El presidente de los Estados Unidos acaba de llamar a sus seguidores a hostigar a una ciudadana de este país por el ejercicio de su libre derecho a expresar sus propias opiniones políticas.

Donald Trump desató su invectiva, por supuesto en Twitter, mientras atacaba a la viuda del fallecido Steve Jobs, descendiente de sirios, el genio reconocido detrás del éxito de la compañía de electrónica más exitosa en la historia de Estados Unidos, Apple.

Para entender por qué el presidente está instando a sus partidarios a que se abalancen sobre Laurene Powell Jobs, es útil saber que, entre los muchos esfuerzos caritativos que ha emprendido con su considerable fortuna, también invirtió parte de su considerable riqueza en una participación mayoritaria en The Atlantic, la revista que publicó la historia que detalla los supuestos comentarios de Trump que calificaron a los miembros de las fuerzas armadas de Estados Unidos como “perdedores” y “tontos“, entre otros insultos despectivos hacia los militares caídos en combate.

Donald J. Trump: Steve Jobs no estaría feliz de que su esposa esté desperdiciando dinero. Él la dejó en una Revista de Izquierda Radical fallida que está dirigida por un estafador (Goldberg) y arroja NOTICIAS FALSAS Y ODIO. Llámenla, escríbanle, háganle saber cómo se sienten!!!

.

.

Aparte de la audacia de suponer que el presidente sabe más que el difunto Jobs acerca de si sería o no feliz con la mujer con la que compartió su vida, la bravuconería obviamente enojada de Trump raya en territorio difamatorio con su caracterización de El Atlántico como “Una revista de izquierda radical fallida dirigida por un estafador (Goldberg) y que arroja NOTICIAS FALSAS Y ODIO“.

Lamentablemente, este tipo de asesinato de carácter por parte del presidente, y su intento de agitar a su base para que genere una ola de odio hacia su antagonista indirecto, puede ser solo una prueba de lo que puede hacer una vez que pierda las elecciones presidenciales de noviembre.

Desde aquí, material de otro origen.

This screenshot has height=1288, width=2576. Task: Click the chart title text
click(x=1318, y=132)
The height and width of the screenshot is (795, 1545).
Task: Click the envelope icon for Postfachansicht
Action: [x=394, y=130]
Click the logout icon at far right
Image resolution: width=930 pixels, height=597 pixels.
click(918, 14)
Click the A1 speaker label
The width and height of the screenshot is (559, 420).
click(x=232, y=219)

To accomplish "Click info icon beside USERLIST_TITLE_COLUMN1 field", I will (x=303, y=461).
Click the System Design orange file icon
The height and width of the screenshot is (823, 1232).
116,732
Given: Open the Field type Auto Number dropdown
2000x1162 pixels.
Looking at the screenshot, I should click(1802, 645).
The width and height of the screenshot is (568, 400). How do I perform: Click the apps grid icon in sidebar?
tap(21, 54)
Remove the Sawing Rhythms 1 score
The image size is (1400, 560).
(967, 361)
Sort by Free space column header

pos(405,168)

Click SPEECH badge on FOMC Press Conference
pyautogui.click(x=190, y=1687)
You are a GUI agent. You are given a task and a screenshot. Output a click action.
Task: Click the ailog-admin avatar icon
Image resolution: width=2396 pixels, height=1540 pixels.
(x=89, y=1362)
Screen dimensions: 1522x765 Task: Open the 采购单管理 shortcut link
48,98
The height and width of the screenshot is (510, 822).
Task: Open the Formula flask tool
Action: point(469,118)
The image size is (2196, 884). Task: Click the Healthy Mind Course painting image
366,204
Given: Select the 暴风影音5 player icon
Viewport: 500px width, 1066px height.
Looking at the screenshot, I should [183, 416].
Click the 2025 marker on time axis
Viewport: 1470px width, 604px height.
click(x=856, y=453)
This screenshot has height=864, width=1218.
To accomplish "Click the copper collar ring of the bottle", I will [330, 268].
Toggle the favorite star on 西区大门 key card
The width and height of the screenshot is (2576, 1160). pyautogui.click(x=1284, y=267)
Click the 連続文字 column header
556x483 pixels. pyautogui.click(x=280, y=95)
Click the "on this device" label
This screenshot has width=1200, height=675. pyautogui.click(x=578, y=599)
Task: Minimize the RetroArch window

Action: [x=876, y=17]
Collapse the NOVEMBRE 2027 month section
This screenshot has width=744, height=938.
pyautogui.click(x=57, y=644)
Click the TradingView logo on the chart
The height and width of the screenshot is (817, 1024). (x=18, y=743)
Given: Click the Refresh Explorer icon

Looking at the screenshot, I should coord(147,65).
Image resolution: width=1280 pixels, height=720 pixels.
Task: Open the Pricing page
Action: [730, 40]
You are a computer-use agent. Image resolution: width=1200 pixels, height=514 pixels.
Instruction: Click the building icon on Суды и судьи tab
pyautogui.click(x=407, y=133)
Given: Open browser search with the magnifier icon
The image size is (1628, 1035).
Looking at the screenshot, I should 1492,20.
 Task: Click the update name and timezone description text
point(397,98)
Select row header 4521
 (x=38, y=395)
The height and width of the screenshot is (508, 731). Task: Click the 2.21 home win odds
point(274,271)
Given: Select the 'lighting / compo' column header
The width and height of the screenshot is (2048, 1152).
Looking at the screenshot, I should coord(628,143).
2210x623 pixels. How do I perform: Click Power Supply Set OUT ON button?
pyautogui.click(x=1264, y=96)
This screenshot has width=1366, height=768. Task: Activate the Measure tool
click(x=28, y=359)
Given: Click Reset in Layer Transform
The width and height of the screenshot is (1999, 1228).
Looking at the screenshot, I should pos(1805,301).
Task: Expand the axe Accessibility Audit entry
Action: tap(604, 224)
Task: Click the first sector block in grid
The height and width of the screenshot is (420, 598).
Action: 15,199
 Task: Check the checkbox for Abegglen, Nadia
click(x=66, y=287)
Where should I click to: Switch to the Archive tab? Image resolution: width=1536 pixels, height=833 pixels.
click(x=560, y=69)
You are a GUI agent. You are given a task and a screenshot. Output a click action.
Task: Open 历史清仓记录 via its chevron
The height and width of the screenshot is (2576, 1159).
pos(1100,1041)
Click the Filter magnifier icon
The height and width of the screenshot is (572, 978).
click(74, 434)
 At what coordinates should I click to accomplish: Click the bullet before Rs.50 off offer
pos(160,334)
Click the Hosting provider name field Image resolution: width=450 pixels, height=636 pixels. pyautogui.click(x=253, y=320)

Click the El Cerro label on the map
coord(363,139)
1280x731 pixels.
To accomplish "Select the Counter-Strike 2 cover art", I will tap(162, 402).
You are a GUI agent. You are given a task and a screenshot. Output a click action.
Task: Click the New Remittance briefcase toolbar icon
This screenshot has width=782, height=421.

La letanía de mentiras e intolerancia de Trump ya ha inspirado a algunos de sus partidarios a disparar a sinagogas, enviar bombas caseras a políticos demócratas y miembros de los medios de comunicación y conducir automóviles entre multitudes de manifestantes.

Imagínense si, cuando pierda las elecciones, Trump, con el miedo a los enjuiciamientos inminentes que pesan mucho en su mente, llama a sus legiones de deplorables que poseen armas de asalto a tomar las armas para disputar los resultados de las elecciones.

La parte horrorosa de este escenario previamente inimaginable es el hecho de que, a la luz de los recientes disturbios en Kenosha, Wisconsin y Portland, Oregon, uno no necesita estirar mucho la imaginación para ver qué tan plausible en un futuro inminente es la idea de que esto suceda realmente.

Quizás la mejor manera de responder a este atroz ataque a la Sra. Jobs es darle la vuelta al concepto y preguntar cómo responderían los parientes muertos del presidente a sus acciones actuales.

Fred Trump no estaría feliz de que su hijo desperdiciara su herencia en múltiples bancarrotas y destruyera Estados Unidos al escupir mentiras y “FALSAS NOTICIAS Y ODIO“.

Llámalo, escríbele, pero, sobre todo, hazle saber cómo te sientes votando en contra de él y de todo el partido republicano cómplice en las elecciones de noviembre.